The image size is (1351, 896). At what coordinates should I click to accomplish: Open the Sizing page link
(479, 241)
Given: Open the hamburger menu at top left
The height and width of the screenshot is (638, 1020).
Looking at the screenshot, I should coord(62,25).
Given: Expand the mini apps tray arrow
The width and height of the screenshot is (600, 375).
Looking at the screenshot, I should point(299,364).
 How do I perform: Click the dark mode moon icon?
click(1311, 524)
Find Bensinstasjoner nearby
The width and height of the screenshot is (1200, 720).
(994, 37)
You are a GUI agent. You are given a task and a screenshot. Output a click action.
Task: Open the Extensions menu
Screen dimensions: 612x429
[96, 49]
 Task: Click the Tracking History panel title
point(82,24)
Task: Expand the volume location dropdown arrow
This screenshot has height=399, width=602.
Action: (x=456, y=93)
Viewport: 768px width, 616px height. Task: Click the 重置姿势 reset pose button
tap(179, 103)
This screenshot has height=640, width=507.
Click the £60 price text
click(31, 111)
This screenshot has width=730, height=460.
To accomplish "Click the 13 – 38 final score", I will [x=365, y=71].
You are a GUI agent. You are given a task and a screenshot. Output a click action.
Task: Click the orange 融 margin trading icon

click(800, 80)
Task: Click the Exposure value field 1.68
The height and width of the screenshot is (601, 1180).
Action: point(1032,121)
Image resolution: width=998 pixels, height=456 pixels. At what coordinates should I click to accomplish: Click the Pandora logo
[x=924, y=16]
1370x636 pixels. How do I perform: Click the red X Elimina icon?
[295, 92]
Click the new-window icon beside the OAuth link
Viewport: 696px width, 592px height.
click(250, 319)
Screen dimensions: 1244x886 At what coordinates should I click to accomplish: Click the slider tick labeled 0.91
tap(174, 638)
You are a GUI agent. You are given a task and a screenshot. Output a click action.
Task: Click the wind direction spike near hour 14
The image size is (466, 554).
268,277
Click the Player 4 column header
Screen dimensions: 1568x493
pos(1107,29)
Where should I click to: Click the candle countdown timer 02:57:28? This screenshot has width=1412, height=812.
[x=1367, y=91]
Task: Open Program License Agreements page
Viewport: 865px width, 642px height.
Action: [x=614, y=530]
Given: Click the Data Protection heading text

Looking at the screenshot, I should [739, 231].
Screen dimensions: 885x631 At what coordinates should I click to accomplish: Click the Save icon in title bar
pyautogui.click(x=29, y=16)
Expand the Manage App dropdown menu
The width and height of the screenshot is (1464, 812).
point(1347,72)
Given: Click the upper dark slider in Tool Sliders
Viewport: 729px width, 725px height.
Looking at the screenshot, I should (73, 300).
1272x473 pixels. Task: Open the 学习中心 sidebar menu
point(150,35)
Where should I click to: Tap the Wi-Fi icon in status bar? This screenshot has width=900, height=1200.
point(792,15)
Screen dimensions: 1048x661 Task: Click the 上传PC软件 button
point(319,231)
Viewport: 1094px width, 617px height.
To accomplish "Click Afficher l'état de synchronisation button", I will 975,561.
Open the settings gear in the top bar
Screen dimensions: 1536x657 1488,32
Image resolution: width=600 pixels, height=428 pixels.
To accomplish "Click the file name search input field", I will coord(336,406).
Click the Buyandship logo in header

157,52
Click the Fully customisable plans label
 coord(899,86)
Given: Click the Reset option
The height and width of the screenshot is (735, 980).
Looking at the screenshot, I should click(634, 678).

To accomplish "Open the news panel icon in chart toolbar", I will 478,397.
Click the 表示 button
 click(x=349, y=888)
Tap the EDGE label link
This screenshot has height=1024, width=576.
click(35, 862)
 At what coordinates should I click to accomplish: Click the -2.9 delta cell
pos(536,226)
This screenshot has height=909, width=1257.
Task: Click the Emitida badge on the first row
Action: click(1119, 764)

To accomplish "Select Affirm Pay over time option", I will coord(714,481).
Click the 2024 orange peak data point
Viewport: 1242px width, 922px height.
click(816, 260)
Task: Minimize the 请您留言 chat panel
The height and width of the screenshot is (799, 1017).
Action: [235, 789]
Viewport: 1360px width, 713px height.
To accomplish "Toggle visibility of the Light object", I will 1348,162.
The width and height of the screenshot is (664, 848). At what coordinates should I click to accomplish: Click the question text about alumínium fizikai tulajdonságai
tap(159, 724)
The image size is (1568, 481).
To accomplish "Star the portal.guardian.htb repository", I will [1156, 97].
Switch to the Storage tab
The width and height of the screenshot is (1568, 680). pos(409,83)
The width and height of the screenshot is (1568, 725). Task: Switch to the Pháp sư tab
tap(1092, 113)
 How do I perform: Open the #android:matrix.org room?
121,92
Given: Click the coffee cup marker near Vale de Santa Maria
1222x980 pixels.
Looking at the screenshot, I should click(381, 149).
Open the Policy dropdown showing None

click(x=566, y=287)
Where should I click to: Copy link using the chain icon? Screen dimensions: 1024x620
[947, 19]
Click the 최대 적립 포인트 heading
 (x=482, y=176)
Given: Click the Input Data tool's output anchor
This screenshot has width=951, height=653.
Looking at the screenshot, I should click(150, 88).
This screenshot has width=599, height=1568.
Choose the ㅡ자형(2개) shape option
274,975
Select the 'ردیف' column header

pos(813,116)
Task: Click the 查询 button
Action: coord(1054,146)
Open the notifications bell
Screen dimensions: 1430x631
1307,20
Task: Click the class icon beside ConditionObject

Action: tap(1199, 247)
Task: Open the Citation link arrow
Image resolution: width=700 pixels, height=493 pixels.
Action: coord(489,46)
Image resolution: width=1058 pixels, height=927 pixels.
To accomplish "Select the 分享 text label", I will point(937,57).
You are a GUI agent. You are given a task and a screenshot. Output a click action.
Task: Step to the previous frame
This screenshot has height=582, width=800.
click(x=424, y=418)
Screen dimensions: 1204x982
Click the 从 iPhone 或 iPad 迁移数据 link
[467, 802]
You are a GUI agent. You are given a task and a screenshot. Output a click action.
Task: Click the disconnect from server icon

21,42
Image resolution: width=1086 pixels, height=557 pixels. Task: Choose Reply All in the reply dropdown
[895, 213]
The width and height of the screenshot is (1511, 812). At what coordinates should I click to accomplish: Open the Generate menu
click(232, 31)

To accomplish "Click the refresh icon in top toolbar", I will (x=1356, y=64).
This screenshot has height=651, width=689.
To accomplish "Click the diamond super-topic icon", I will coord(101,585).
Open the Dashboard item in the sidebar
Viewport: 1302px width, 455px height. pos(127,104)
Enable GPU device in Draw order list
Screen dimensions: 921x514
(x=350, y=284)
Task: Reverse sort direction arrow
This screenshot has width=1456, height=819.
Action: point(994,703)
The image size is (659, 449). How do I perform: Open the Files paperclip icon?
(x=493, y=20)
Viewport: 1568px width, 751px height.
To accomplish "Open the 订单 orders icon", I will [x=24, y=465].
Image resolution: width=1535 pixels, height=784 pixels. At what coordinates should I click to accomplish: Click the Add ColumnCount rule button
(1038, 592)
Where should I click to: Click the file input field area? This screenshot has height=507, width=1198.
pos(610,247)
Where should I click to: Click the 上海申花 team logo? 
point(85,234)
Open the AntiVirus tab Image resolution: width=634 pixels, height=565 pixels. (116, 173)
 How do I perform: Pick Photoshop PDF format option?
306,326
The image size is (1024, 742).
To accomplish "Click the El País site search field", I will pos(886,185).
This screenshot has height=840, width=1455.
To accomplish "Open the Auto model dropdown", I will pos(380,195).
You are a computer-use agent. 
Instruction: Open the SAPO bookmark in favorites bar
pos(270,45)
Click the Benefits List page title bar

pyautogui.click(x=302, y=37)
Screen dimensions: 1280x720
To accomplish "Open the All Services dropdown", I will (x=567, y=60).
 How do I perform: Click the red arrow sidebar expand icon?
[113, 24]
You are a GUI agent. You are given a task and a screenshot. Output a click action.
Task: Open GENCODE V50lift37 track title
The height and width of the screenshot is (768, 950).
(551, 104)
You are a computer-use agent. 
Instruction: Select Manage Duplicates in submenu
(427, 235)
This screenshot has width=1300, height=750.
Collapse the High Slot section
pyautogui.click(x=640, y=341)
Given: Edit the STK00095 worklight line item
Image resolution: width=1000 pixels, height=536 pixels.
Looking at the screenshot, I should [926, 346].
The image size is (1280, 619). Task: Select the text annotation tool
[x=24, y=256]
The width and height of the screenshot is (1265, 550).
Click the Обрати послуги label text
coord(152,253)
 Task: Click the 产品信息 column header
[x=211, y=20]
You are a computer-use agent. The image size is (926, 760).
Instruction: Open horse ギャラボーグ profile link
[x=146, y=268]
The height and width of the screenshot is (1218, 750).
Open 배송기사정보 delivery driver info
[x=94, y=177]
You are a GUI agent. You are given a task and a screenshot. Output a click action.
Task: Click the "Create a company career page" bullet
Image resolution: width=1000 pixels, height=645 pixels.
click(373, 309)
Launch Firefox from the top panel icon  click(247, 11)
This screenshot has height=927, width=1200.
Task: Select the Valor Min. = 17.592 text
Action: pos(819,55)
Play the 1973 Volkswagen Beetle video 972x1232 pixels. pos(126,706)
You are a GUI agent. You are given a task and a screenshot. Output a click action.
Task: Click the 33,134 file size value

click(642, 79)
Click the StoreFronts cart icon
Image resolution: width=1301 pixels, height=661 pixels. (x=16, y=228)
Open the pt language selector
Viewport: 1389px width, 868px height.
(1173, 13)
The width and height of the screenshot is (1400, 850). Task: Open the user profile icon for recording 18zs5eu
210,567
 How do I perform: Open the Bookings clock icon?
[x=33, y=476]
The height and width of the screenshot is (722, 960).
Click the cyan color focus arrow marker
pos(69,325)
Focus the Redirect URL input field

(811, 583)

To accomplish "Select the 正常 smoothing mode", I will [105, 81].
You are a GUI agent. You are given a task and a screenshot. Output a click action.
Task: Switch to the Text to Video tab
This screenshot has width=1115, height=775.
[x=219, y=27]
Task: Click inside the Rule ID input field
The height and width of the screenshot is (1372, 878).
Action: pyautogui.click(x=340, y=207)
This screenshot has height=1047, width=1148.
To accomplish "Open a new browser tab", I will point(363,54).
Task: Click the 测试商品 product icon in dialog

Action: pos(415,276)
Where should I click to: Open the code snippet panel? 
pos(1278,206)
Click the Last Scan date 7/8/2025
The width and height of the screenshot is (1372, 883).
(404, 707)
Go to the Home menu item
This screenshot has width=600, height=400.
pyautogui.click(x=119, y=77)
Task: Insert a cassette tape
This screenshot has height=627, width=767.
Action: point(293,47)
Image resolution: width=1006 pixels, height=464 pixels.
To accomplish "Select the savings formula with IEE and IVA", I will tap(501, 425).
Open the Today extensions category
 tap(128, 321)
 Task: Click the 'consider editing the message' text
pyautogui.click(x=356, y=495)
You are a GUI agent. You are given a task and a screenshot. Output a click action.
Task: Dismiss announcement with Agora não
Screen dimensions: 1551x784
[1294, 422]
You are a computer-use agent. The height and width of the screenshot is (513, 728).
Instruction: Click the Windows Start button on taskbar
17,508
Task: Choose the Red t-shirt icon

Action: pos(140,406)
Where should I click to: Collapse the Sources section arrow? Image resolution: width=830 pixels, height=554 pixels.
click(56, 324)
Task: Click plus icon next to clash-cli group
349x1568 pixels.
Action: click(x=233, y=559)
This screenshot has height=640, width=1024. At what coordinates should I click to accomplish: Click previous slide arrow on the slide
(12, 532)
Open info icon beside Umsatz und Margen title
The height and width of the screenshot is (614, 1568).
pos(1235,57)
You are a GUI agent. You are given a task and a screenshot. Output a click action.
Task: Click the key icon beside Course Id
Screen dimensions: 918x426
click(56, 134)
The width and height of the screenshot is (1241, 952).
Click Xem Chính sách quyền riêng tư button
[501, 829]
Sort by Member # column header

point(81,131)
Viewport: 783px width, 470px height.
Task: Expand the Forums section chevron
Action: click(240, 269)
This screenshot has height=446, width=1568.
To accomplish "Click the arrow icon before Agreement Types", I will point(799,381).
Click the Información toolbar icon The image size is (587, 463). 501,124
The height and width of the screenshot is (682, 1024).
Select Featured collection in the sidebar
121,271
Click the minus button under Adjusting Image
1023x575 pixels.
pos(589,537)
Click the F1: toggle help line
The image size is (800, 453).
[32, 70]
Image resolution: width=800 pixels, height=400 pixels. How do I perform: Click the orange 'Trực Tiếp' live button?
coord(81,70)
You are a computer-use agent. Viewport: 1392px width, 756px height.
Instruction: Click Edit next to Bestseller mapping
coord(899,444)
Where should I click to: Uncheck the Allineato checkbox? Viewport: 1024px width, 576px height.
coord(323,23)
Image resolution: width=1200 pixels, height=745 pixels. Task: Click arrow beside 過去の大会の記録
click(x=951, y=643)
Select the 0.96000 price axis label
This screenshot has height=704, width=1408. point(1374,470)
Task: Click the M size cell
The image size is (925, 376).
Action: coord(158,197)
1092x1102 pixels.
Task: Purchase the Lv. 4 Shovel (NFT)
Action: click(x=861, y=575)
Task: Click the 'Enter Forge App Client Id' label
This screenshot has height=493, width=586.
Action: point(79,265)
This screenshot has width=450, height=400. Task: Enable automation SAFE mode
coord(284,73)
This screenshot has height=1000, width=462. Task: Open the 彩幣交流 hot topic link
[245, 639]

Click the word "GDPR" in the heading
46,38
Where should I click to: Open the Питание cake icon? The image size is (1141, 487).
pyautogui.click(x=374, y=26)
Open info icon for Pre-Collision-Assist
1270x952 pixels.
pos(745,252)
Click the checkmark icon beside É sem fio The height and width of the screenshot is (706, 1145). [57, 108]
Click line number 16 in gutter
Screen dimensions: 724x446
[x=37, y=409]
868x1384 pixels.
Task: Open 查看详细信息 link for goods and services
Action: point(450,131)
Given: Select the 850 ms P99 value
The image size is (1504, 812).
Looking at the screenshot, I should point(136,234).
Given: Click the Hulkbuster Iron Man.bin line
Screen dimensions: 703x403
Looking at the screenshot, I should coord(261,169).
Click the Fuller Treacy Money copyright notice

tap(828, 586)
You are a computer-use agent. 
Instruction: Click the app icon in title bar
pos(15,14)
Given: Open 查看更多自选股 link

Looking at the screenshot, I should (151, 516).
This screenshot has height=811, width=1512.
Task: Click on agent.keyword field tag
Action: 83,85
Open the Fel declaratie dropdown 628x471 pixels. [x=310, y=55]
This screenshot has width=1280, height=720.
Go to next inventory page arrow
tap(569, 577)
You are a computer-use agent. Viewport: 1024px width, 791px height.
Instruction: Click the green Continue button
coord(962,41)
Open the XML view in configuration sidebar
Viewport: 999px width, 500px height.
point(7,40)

How to complete this task. Find the lines above that contain the word "search" and copy each one.

Answer space.
To accomplish "Click the file name search input field", I will coord(336,406).
To accomplish "Click the El País site search field", I will pos(886,185).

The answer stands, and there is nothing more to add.